The journey began 6 months ago, travelling with friends to an event in the ACT we were chatting like school girls about our bucket list of running events, the 3 of us had a more than 1 event in common on our lists, the biggest and craziest for us was The Anzac Day Challenge, 100km of trail running in 24 hours!
By the time the 3 of us finished our various events that day, chatted some more in the car on the way home, we had our goal… The Trail Trio was born, Anzac Day Challenge was on!
Due to injury before we even began our training as a team 3 had become 2, this was never going to deter us, week after week we arranged a super early trail running training session, increasing our distance each week. 2 wasn’t to become 3 again so event organisers changed our entry to 2 solo runners.
Dreadful weather conditions in Sydney the week before the event and the early days of the week of Anzac Day saw event organisers ‘change’ the format of the event on the Wednesday leading into Saturdays event. We were now going to run 155 laps of St Ives show ground. While I was hugely disappointed, I took this as an adaptation to the challenge, this was not going to stop me either.
I was running this event to Honour my beloved Poppy. He would have been 100 himself on April 10 2015, a sign the 100th anniversary of Anzac Day was meant to be a challenge I undertook.

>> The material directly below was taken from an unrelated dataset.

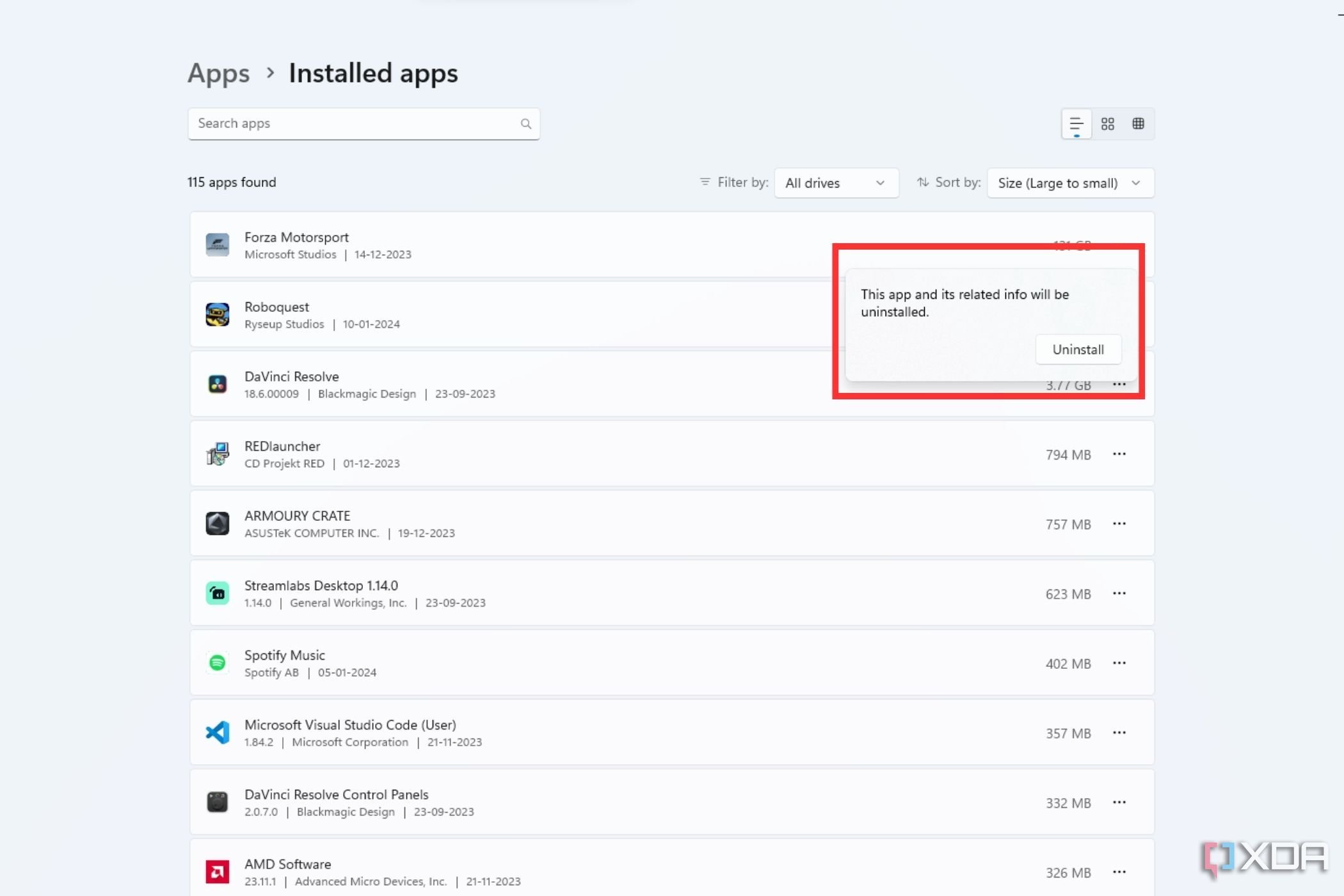Expand the Filter by All drives dropdown
The image size is (1344, 896).
click(x=834, y=183)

Up at 3am had become fairly normal, so Anzac Day was no different. We set off for St Ives show ground with butterflies in my tummy (nothing unusual) and a swollen heart, this was to become the biggest single race day for me to date.
We picked up race bibs and pre purchased apparel and set about readying ourselves for the start of what was to be an epic adventure. I had no idea how my mind or my body would respond to what was in front of me. I knew it was going to be a good day when Commando Steve remembered me when we had the obligatory photo with him ( celebrity event promoter).
We toed the line butterflies still along for the ride, no idea what was to unfold, but ready and willing to put one foot in front of the other for an indefinite period of time (24 hours maximum).
My race bib was counting laps as we crossed the start/finish line. At first the goal was to hit 50km, the furthest I had run prior to today was 45km!. Salt tablets were being chased with plenty of water as Mother Nature showed her happy face, 30 degrees at lunch time. The competitors tent had plenty of fruit, biscuits, sausage sizzle and warm drinks for us to refuel along the way too.
My second aim was 100 laps… then I knew I had turned the corner to towards the end. I chatted to lots of other runners as the laps ticked over, watching some of the other amazing individuals chasing down their 155 laps. The weather turned sour late afternoon. I had a wonderful friend turn up to cheer me on, she wound up running with me for a while, which gave me a lift to keep pushing for the last 40ish laps. The rain fell, the thunder rumbled, and the lightning clapped, but I finished!
12 hours after I began with tears streaming down my face, I placed my hand over the red Poppy I wore the entire day raised my face to the rain and told my beloved Poppy I loved him. The pride I felt will never leave me. I am an ultra marathoner, albeit in a very different way to the one I was hoping for!
I walked away from the finish line injury free, grinning like a cheshire cat. My hard earned medal hanging proudly around my neck and I waited for my friend to finish, and cried with her too. The event organisers gave us a Poppy to place into a make shift wall of remembrance. It ha been an epic day, and a brilliant conclusion to a 6 month journey.